■ **The problem**
Starting at the line that contains "Image resolution: width=1629", return each line exactly as written until the listing below ends, and return no other line.

■ **Provided entries**
________________

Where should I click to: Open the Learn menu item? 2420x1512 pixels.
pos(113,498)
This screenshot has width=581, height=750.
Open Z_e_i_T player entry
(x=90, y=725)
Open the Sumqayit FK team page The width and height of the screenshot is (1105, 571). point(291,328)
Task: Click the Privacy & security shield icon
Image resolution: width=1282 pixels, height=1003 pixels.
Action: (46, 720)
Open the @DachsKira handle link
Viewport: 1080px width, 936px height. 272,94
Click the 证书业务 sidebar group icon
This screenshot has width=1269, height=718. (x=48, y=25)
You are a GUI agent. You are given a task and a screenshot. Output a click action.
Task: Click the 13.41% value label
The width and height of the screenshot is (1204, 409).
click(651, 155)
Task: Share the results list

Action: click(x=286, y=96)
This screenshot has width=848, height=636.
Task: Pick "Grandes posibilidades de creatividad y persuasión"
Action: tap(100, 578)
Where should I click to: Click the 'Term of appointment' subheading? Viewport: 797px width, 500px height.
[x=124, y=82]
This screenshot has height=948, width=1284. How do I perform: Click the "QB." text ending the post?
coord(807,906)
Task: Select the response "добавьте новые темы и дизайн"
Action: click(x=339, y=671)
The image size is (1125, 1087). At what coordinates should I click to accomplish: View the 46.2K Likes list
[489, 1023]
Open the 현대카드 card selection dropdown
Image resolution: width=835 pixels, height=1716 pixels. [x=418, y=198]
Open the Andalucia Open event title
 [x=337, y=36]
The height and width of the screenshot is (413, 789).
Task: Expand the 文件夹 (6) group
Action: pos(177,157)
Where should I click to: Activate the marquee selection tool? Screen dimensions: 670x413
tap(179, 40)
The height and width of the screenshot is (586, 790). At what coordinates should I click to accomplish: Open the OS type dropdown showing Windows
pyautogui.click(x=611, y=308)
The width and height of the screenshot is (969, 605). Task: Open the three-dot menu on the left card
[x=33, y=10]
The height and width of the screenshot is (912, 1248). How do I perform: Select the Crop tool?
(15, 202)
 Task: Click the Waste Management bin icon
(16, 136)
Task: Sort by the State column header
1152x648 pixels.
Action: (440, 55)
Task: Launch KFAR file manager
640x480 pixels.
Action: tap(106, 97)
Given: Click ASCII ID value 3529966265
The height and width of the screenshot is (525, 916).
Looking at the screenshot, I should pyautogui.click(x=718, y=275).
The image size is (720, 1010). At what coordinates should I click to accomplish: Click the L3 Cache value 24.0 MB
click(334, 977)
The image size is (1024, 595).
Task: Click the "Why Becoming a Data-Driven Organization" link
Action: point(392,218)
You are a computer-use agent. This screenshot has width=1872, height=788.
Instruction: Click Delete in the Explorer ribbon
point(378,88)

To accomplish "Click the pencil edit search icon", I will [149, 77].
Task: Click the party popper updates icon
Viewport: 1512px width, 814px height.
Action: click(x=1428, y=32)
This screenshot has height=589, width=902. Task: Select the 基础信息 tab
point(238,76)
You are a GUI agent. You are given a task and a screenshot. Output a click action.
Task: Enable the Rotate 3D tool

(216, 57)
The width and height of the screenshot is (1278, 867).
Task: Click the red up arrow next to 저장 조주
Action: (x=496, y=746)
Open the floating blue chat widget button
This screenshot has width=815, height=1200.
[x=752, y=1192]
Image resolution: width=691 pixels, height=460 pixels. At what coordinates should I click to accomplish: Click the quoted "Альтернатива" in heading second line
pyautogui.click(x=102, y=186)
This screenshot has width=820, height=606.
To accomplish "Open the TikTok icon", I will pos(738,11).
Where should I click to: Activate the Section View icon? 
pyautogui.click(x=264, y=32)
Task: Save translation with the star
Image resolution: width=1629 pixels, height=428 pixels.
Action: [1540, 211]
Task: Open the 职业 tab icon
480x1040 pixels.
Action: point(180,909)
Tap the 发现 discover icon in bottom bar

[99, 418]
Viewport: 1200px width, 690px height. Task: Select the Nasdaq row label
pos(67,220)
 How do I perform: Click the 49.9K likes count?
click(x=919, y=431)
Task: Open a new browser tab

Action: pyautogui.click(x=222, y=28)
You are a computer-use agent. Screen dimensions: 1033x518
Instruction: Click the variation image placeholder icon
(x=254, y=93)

________________

■ **Solution below**
Image resolution: width=1629 pixels, height=428 pixels.
Action: [1540, 211]
Task: Open the 职业 tab icon
480x1040 pixels.
Action: point(180,909)
Tap the 发现 discover icon in bottom bar

[99, 418]
Viewport: 1200px width, 690px height. Task: Select the Nasdaq row label
pos(67,220)
 How do I perform: Click the 49.9K likes count?
click(x=919, y=431)
Task: Open a new browser tab

Action: pyautogui.click(x=222, y=28)
You are a computer-use agent. Screen dimensions: 1033x518
Instruction: Click the variation image placeholder icon
(x=254, y=93)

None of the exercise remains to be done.